Saved data entries:
-- Opening Marker --

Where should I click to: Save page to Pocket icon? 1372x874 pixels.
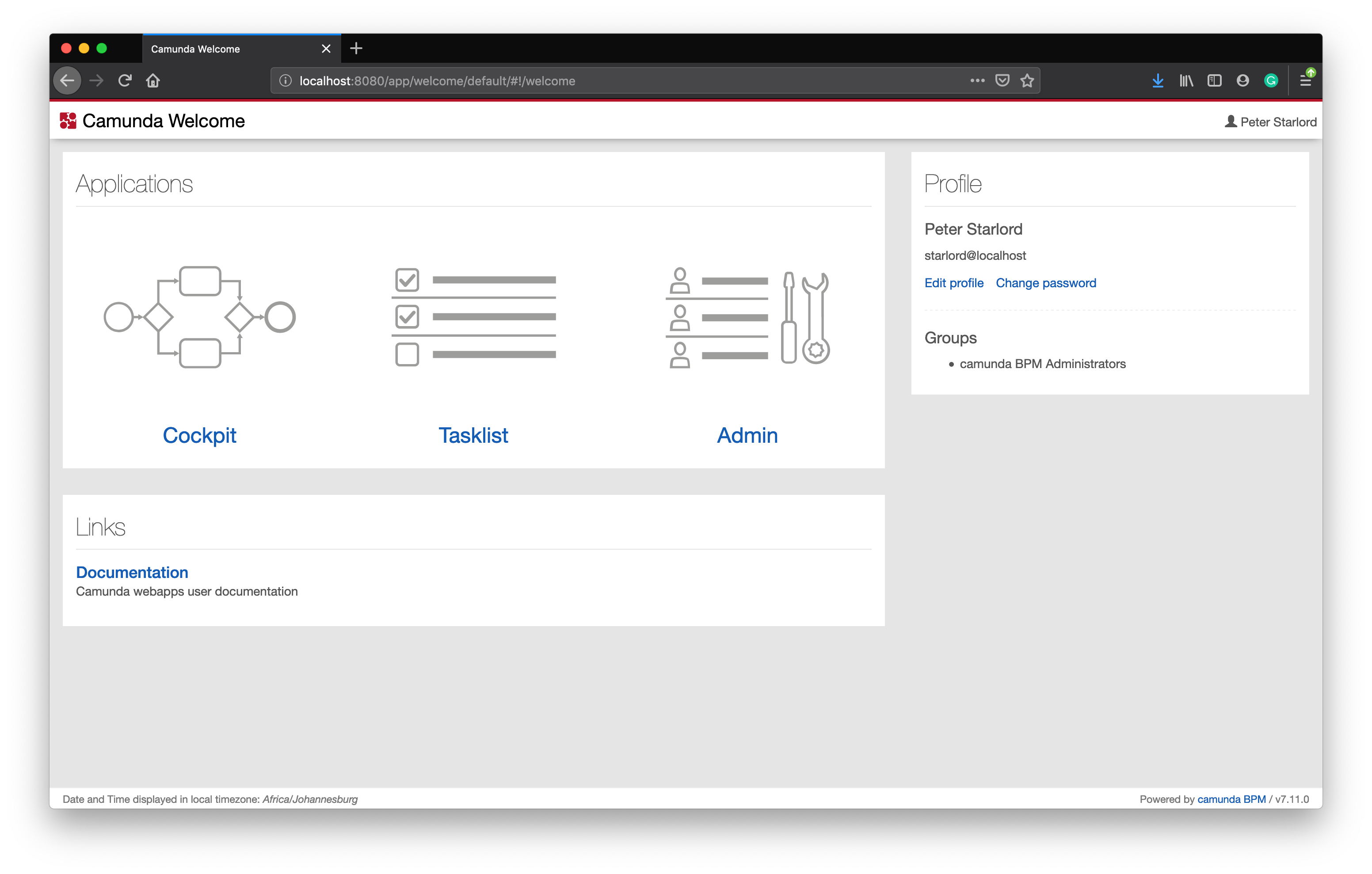(1002, 81)
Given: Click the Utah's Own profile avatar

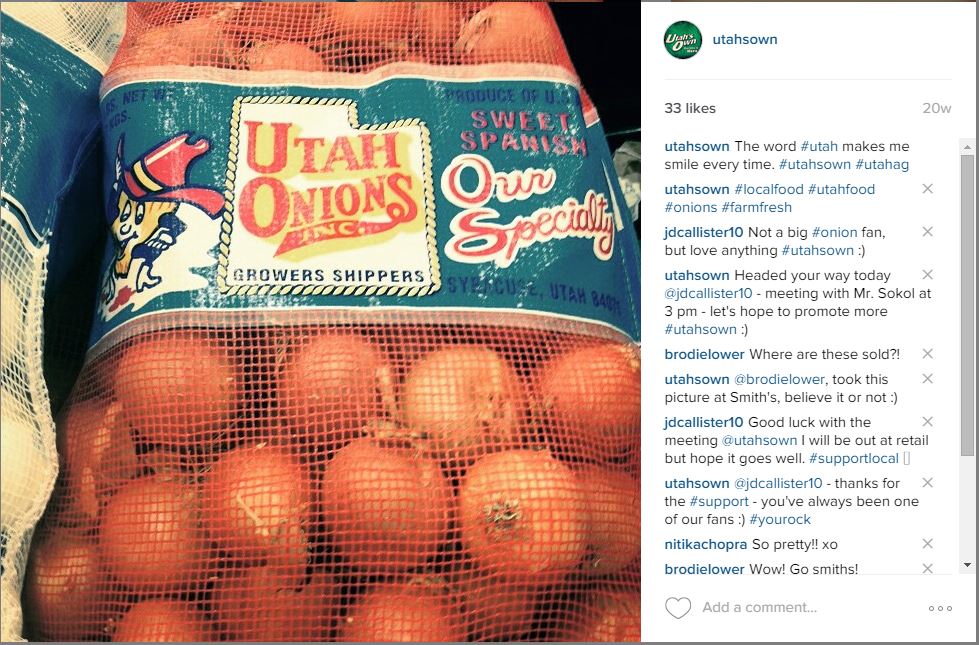Looking at the screenshot, I should [x=683, y=40].
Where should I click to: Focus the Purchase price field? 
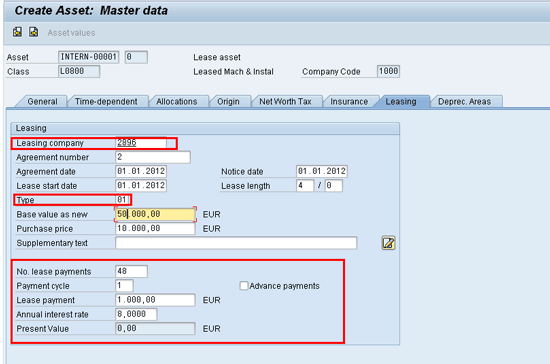pyautogui.click(x=155, y=228)
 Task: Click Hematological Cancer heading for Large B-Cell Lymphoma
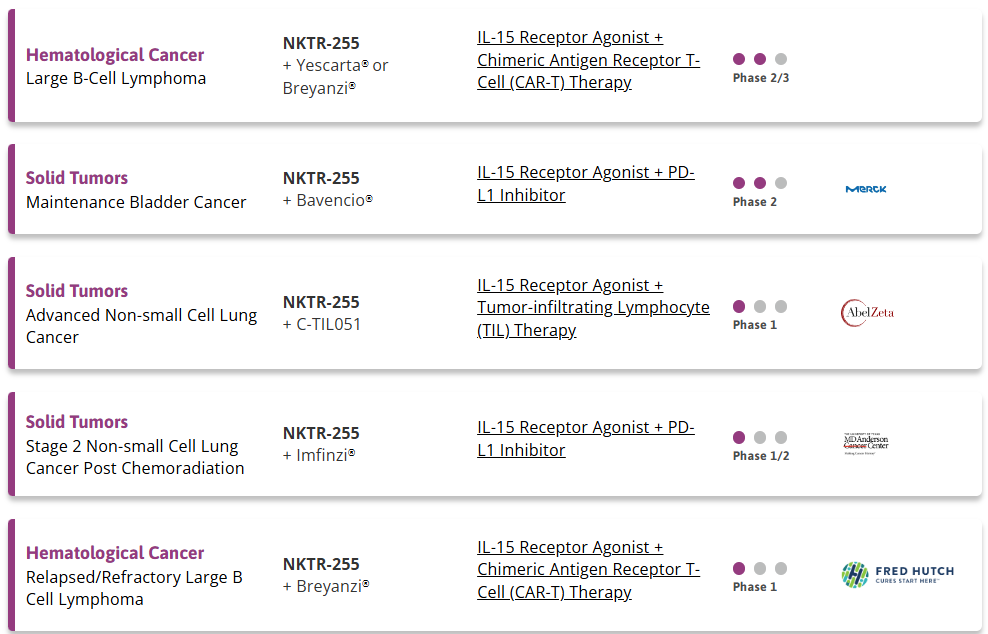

-- Closing Marker --

Only what runs from the line containing "Given: Click the Utah's Own profile avatar" through the end of the entries above should be extracted, exactly and without pictures.

Output below:
Given: Click the Utah's Own profile avatar

Looking at the screenshot, I should [x=683, y=40].
Where should I click to: Focus the Purchase price field? 
pyautogui.click(x=155, y=228)
 Task: Click Hematological Cancer heading for Large B-Cell Lymphoma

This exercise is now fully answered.